**Instructions to follow:** Rewrite the records starting at the line containing "Enable Mørk modus toggle" and ending at the line containing "Viewport: 1568px width, 773px", changing "magnifier" to "magnifying glass" and leaving everything else as it is.

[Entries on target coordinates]
──────────

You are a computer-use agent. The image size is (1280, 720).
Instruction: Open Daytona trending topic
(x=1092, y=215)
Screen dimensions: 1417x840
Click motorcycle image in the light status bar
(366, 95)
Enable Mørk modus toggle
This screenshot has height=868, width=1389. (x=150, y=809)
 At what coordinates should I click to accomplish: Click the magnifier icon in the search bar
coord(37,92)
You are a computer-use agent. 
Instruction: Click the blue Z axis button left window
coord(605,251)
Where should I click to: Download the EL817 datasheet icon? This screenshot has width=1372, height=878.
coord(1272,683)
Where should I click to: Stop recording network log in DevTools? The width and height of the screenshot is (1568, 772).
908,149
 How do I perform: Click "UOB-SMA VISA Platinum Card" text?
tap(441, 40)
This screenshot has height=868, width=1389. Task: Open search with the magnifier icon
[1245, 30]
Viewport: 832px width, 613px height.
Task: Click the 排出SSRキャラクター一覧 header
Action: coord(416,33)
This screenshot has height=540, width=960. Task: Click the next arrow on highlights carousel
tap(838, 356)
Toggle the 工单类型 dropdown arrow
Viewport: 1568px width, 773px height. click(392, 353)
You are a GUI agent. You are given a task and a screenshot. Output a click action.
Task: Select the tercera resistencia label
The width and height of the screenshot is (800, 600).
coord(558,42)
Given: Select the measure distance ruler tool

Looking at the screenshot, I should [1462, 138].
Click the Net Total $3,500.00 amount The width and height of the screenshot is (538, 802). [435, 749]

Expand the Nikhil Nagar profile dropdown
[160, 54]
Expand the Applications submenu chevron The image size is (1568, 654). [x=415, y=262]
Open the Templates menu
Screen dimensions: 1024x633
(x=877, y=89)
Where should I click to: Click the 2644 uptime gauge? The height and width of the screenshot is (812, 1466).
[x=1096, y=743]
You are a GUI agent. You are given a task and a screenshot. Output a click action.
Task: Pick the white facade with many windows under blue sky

──────────

**The completed task:**
Enable Mørk modus toggle
This screenshot has height=868, width=1389. (x=150, y=809)
 At what coordinates should I click to accomplish: Click the magnifying glass icon in the search bar
coord(37,92)
You are a computer-use agent. 
Instruction: Click the blue Z axis button left window
coord(605,251)
Where should I click to: Download the EL817 datasheet icon? This screenshot has width=1372, height=878.
coord(1272,683)
Where should I click to: Stop recording network log in DevTools? The width and height of the screenshot is (1568, 772).
908,149
 How do I perform: Click "UOB-SMA VISA Platinum Card" text?
tap(441, 40)
This screenshot has height=868, width=1389. Task: Open search with the magnifying glass icon
[1245, 30]
Viewport: 832px width, 613px height.
Task: Click the 排出SSRキャラクター一覧 header
Action: coord(416,33)
This screenshot has height=540, width=960. Task: Click the next arrow on highlights carousel
tap(838, 356)
Toggle the 工单类型 dropdown arrow
Viewport: 1568px width, 773px height. click(392, 353)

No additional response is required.